The exploit — identified by Check Point Research cybersecurity analysts — is made possible by vulnerabilities between WhatsApp for mobile and WhatsApp for the web (which users have to synch to in order to send messages on their desktop).
In another instance of cyber attack, Google Project Zero In-house cyber security expert Natalie Silvanovich also found a critical vulnerability in WhatsApp messenger – allowing hackers to remotely take control of your WhatsApp just by video calling you over the messaging app.
The vulnerability is a memory heap overflow issue which is activated when a WhatsApp user receives a maliciously engineered RTP packet via a video call request, which results in the corruption error and crashing the WhatsApp mobile app.
According to Natalie –
“Since the vulnerability affect RTP (Real-time Transport Protocol) implementation of Whatsapp, the flaw affects Android and iOS apps, but not WhatsApp Web that relies on WebRTC for video calls.
The complex attack method will likely appear as incomprehensible jibberish to general users, but it essentially requires a hacker to insert itself between the app’s encrypted traffic.”

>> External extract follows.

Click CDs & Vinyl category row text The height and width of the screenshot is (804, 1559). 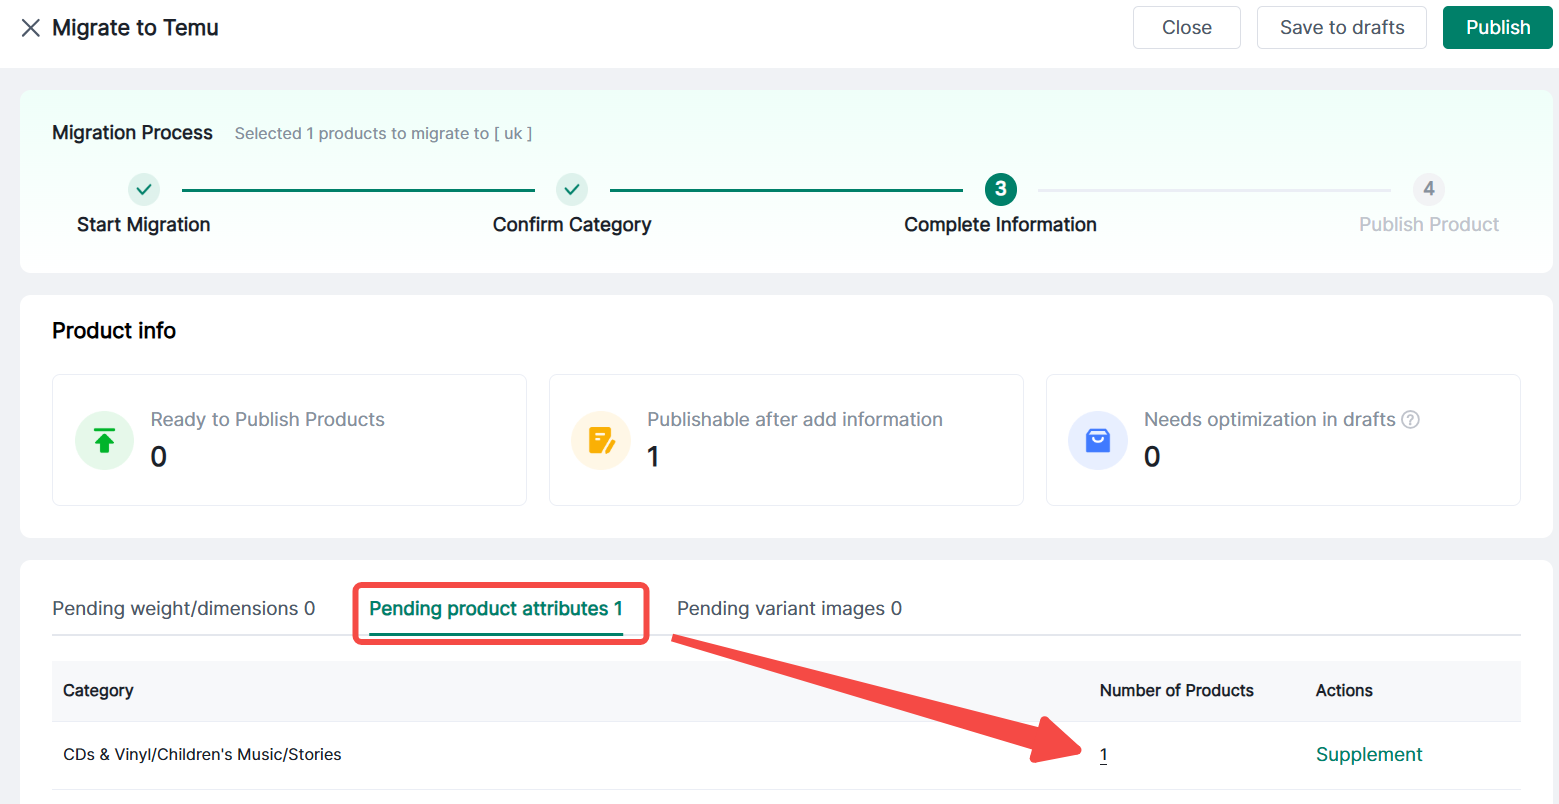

In response, the company “acknowledged” the flaws, explaining they’re part of the platform’s “design framework” but said it’s open to further discussion.
WhatsApp wrote in their statement –
“We believe these vulnerabilities to be of the utmost importance and require attention,”
“WhatsApp cares deeply about your safety.
“We encourage you to think before sharing messages that were forwarded.
“As a reminder, you can report spam or block a contact in one tap and can always reach out to WhatsApp directly for help.”